Outspoken Federal Member for Kennedy Bob Katter is calling for the AdBlue engine systems in trucks to be turned off for at least 12 months.
Katter told a media conference in Townsville yesterday that unless drastic action is taken, the urea shortage, the key ingredient in Australia’s most common diesel exhaust fluid, could prove a catastrophic one for the road transport industry by February.
“This situation is of the government’s own creation,” said Katter, who was joined by Clynton Hawks, a truckie for local family business Hawks Transport and also a Katter Australia Party candidate for the north Queensland seat of Herbert at the next federal election.
“AdBlue has only been made essential by the government to meet environmental requirements. I am informed that the entire trucking fleet could operate without any AdBlue if the government were to simply suspend their requirements for its use.”
Hawks said the trucking industry is on the road to disaster and that the sector is appalled at the government’s slow response to the crisis having, “sat on the issue” for nearly five months.

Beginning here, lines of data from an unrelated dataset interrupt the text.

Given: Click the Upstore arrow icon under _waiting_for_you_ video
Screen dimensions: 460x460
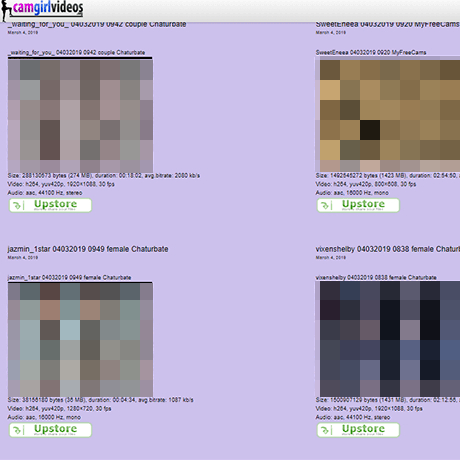Looking at the screenshot, I should (x=17, y=205).
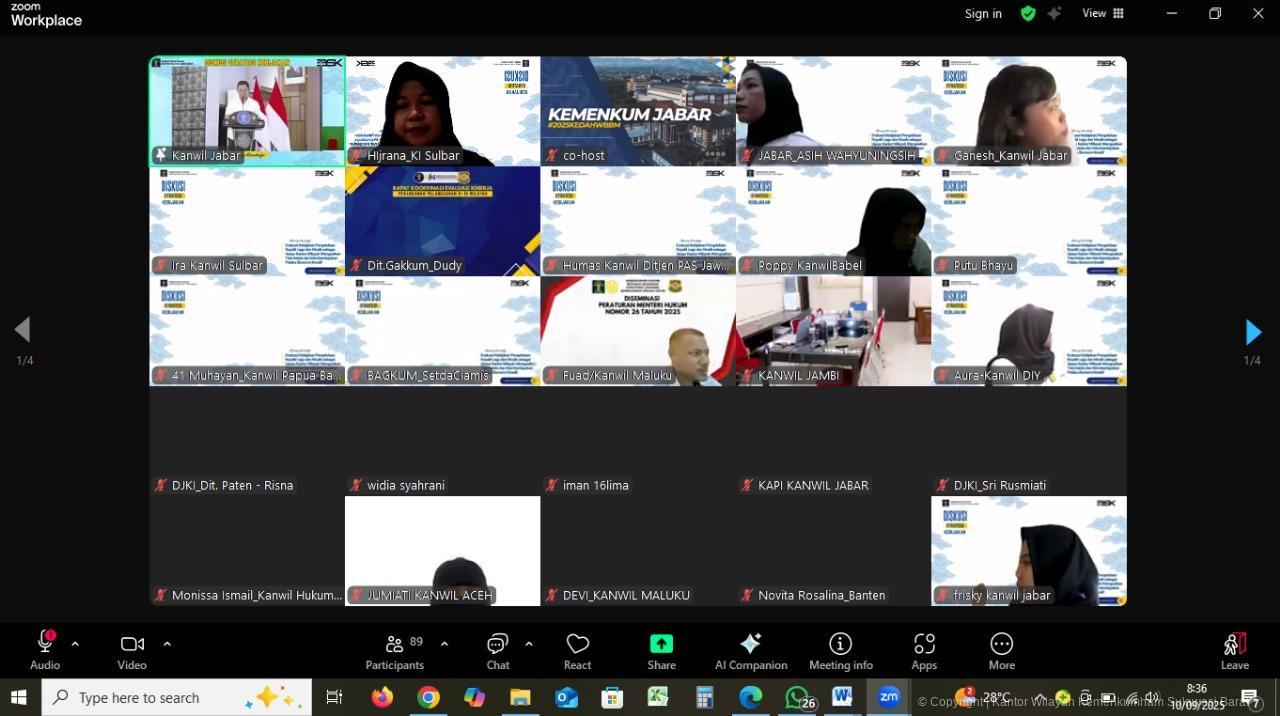This screenshot has width=1280, height=716.
Task: Open the View layout menu
Action: (1103, 14)
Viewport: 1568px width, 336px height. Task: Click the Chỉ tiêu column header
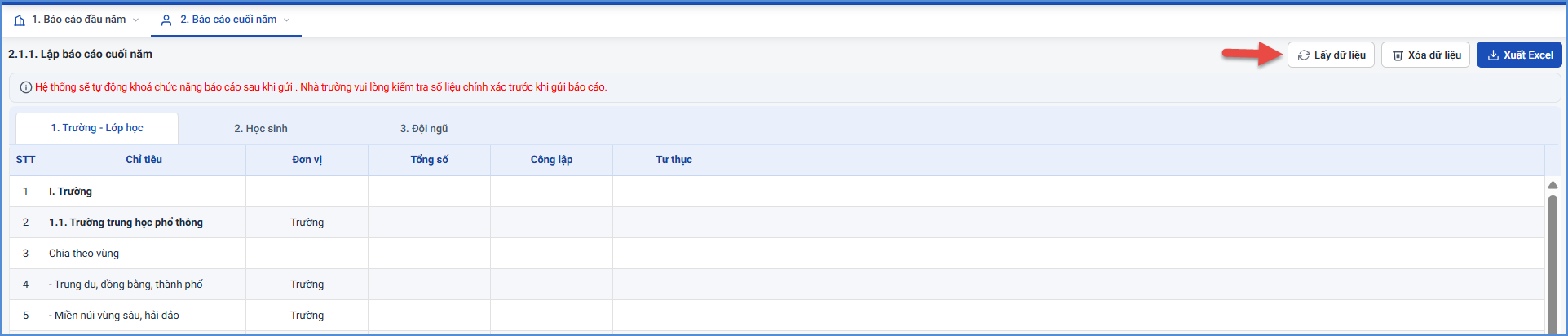tap(144, 160)
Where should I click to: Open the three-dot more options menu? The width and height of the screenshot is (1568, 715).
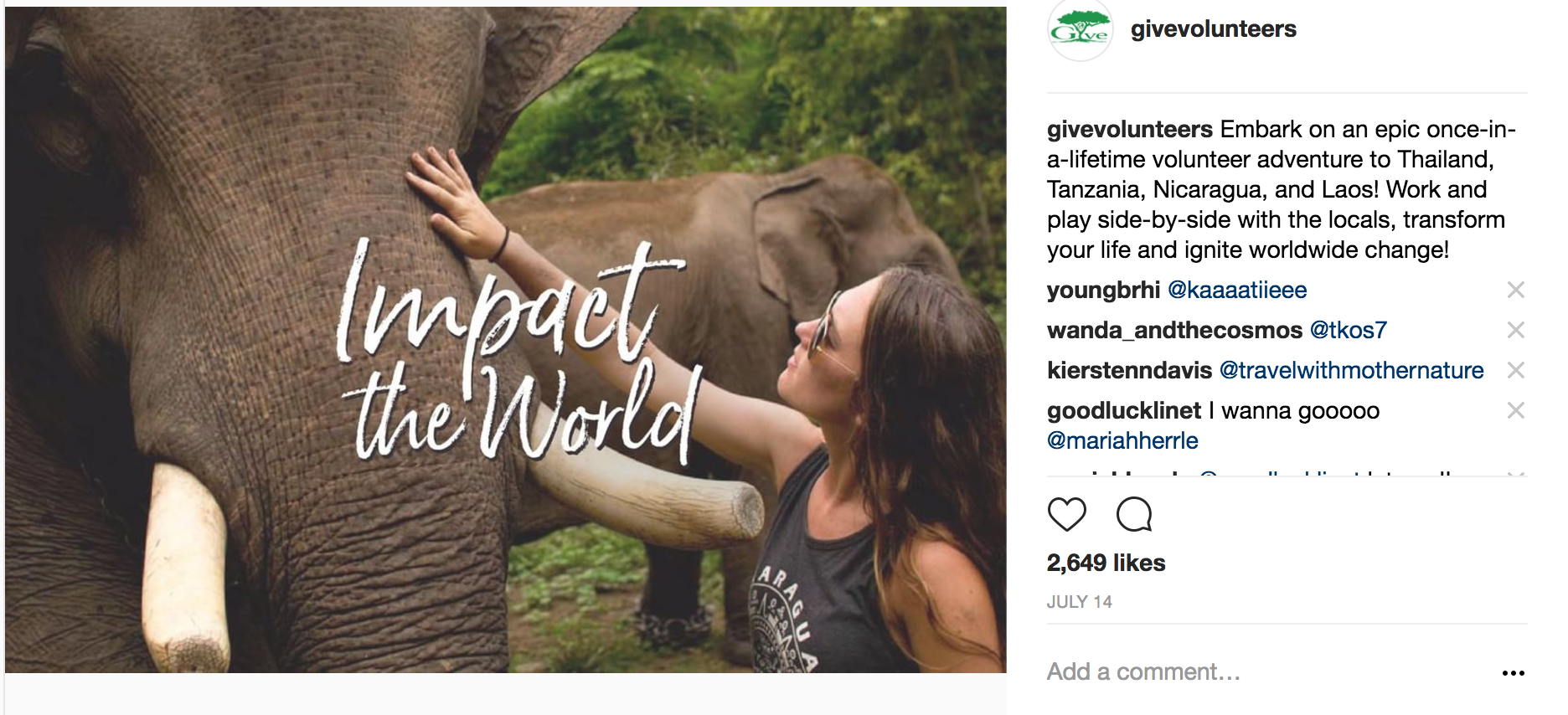(x=1513, y=673)
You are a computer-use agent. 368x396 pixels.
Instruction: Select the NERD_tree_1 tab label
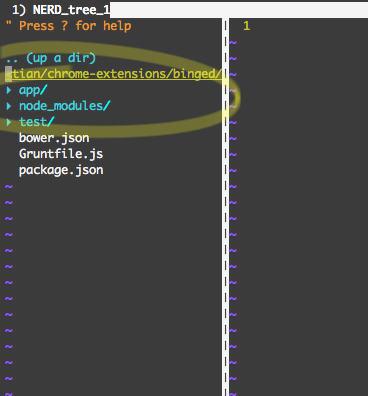click(x=61, y=10)
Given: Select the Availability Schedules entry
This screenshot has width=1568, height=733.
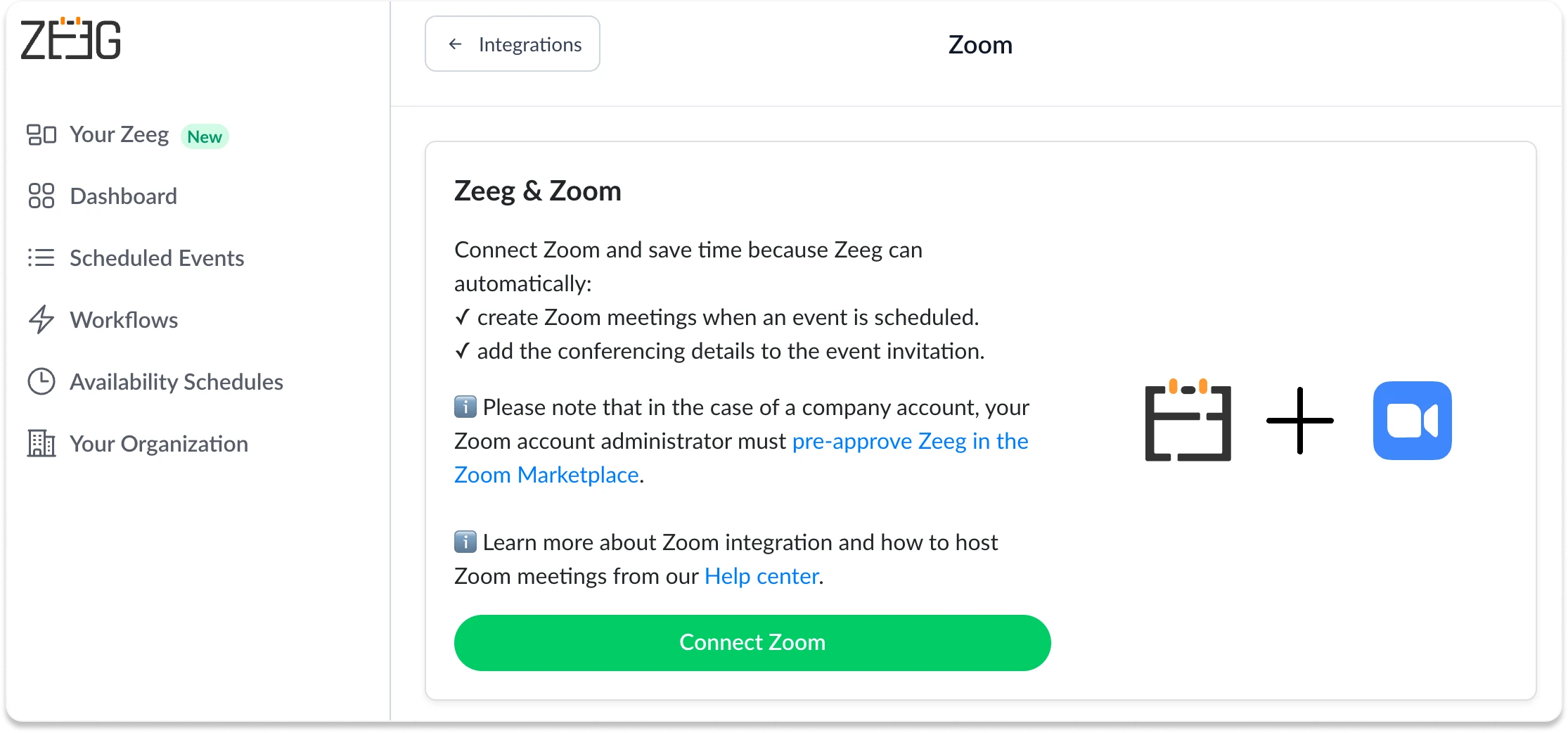Looking at the screenshot, I should [176, 381].
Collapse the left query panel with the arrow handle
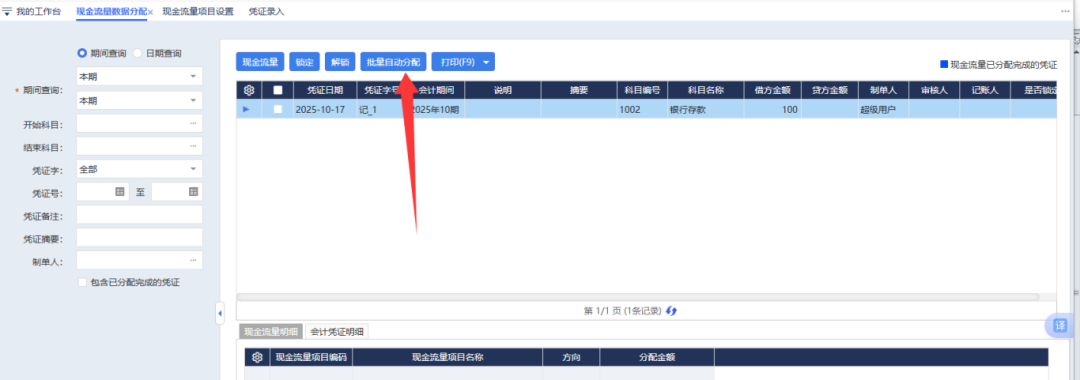The image size is (1080, 380). [x=220, y=314]
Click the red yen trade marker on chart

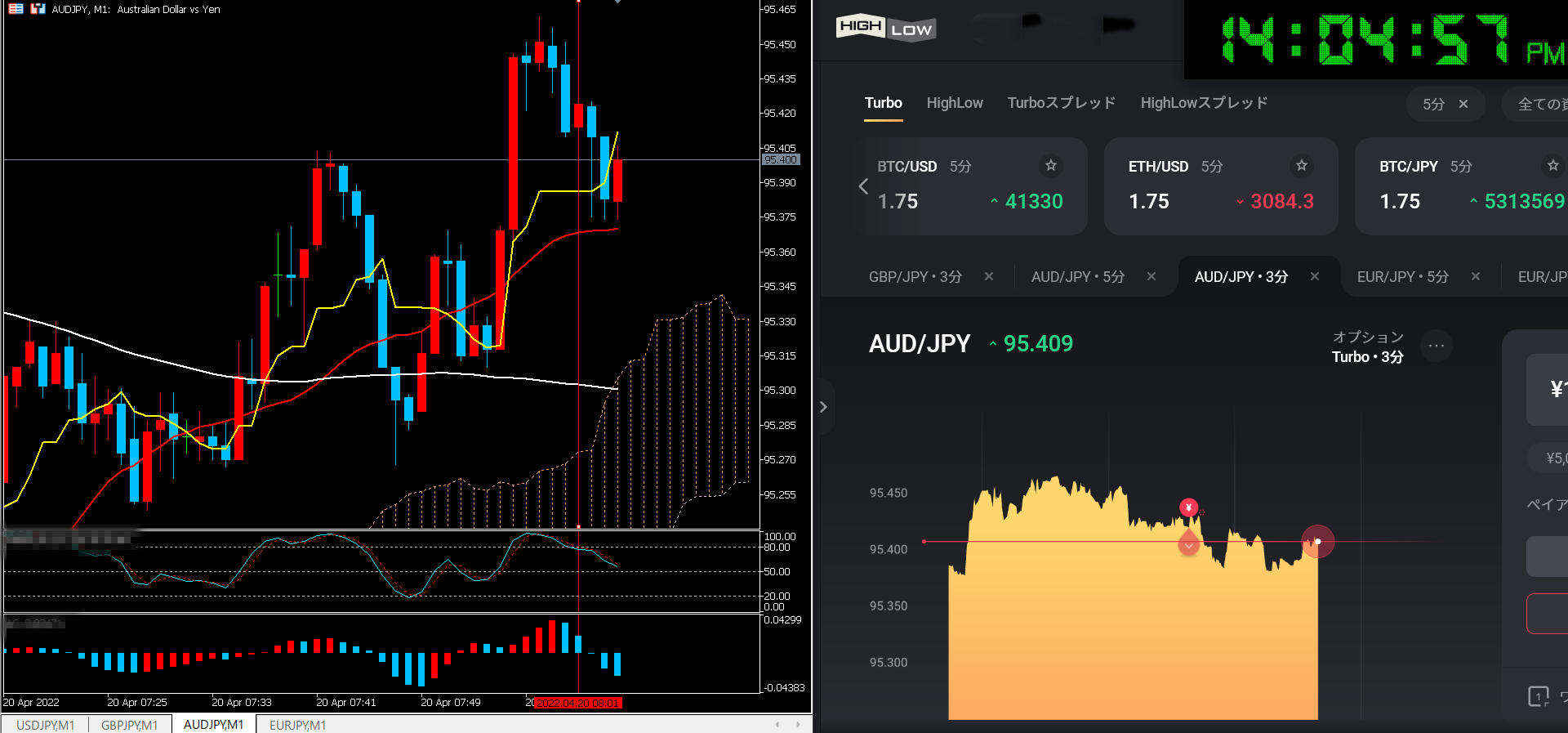click(1188, 507)
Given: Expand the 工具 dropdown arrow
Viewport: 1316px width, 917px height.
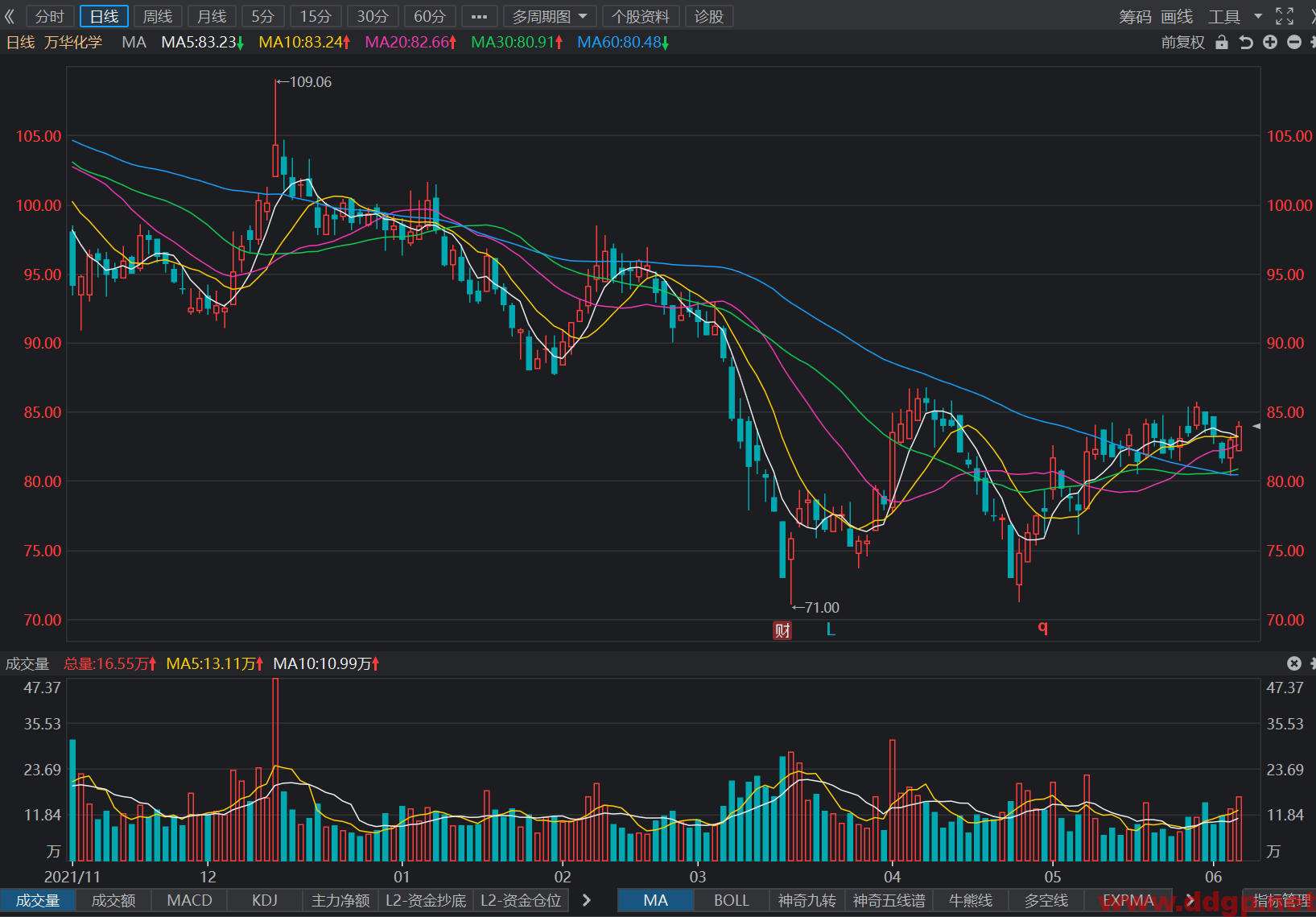Looking at the screenshot, I should click(x=1258, y=16).
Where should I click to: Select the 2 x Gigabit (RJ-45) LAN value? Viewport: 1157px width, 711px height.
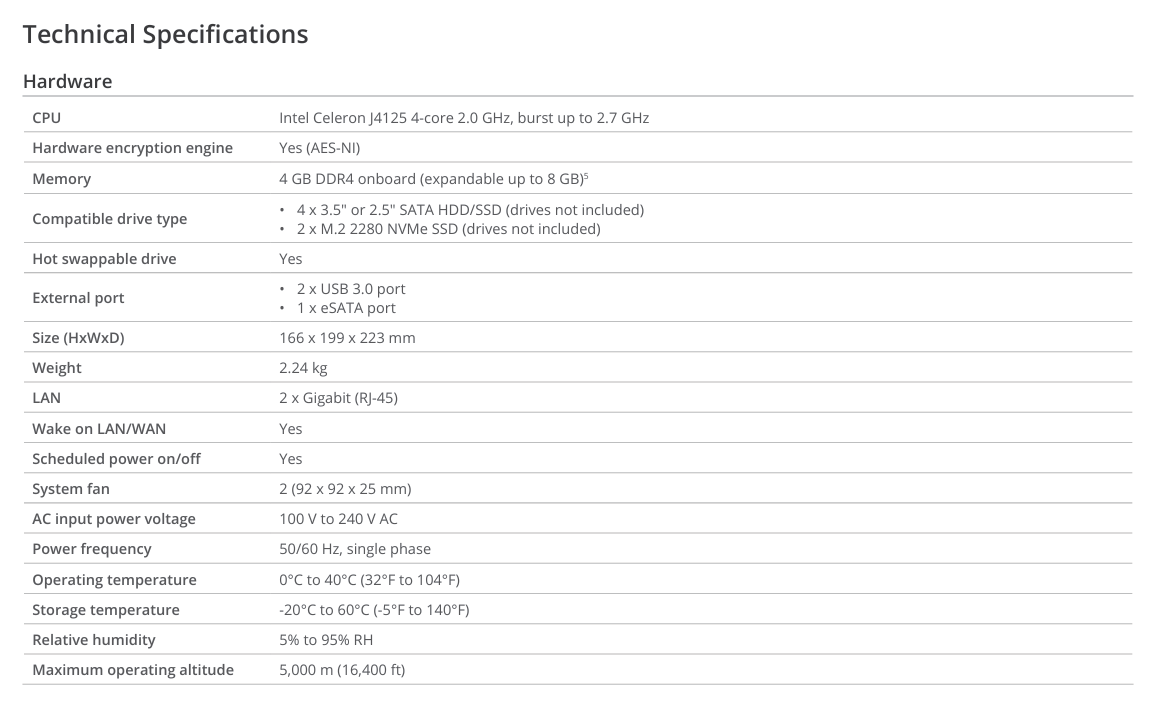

“I am deeply disgusted that the federal government has failed to provide the transport industry with a solution,” said Hawks.
“There have been many roundtables, and meetings, and yet, they still can’t tell us what our AdBlue stock levels were, or what their plan was.
“The Assistant Minister for Freight Transport has sat on this for a couple of months now and all they have done is monitor the situation.
“Actions speak louder than words. It’s time for the talking to stop. The transport industry deserves to know what is going on.”
Katter said that the government’s current solution of forming a taskforce is not good enough.
“This is very serious. The only Australian supplier of AdBlue, Incitec Pivot, can only supply 10 per cent and they intend to close down the plant completely,” Katter said.
Katter said the price of AdBlue had exploded since the announcement was made, from around 60 cents to $2.20, with everyone trying desperately to buy up stock.
“I have confirmed with both the national and Queensland transport body that the situation is absolutely desperate and all they got off the government is the same as I got off them – they are setting up a taskforce.
“It’s quite simple what needs to be done. I’ve had discussions with the Prime Minister, so today I am calling it bluntly – suspend the AdBlue regulations for at least 12 months.
“This, however, goes to a far more fundamental issue. It’s a brutal cannonball shot over Australia’s bow, demonstrating how serious Australia’s reliance on foreigners for fuel supply has become.”
Katter said that only two weeks ago, in the last Parliament sitting of 2021, the KAP continually raised fuel sovereignty and security as a key issue.
It was brought to the House as a matter of public importance, asked as a question to the Prime Minister in question time, and raised again in a 90-second statement, he said.
“Draft legislation, our Australian Fuel Security and Sovereignty Bill, was circulated throughout the House in key discussions with the government, opposition and crossbenchers.
“It is imperative now that our Sovereign Fuel Security Bill goes through in the first week of Parliament. It would appear to me all the crossbenchers will carry the bill and the ALP have initiated discussions with us on this as well.
“My message to the government is clear – if you can’t see the bullet coming, for heaven’s sake, resign as the government.
“Clynton is dead right. Actions speak louder than words and it’s time for the talking to stop. The freight industry, transport industry and, quite literally, the whole of Australia, deserves, and should demand, immediate action.”
Earlier this week Trade Minister Dan Tehan said there was still seven weeks of AdBlue in stock, and was confident of sourcing more urea from other markets.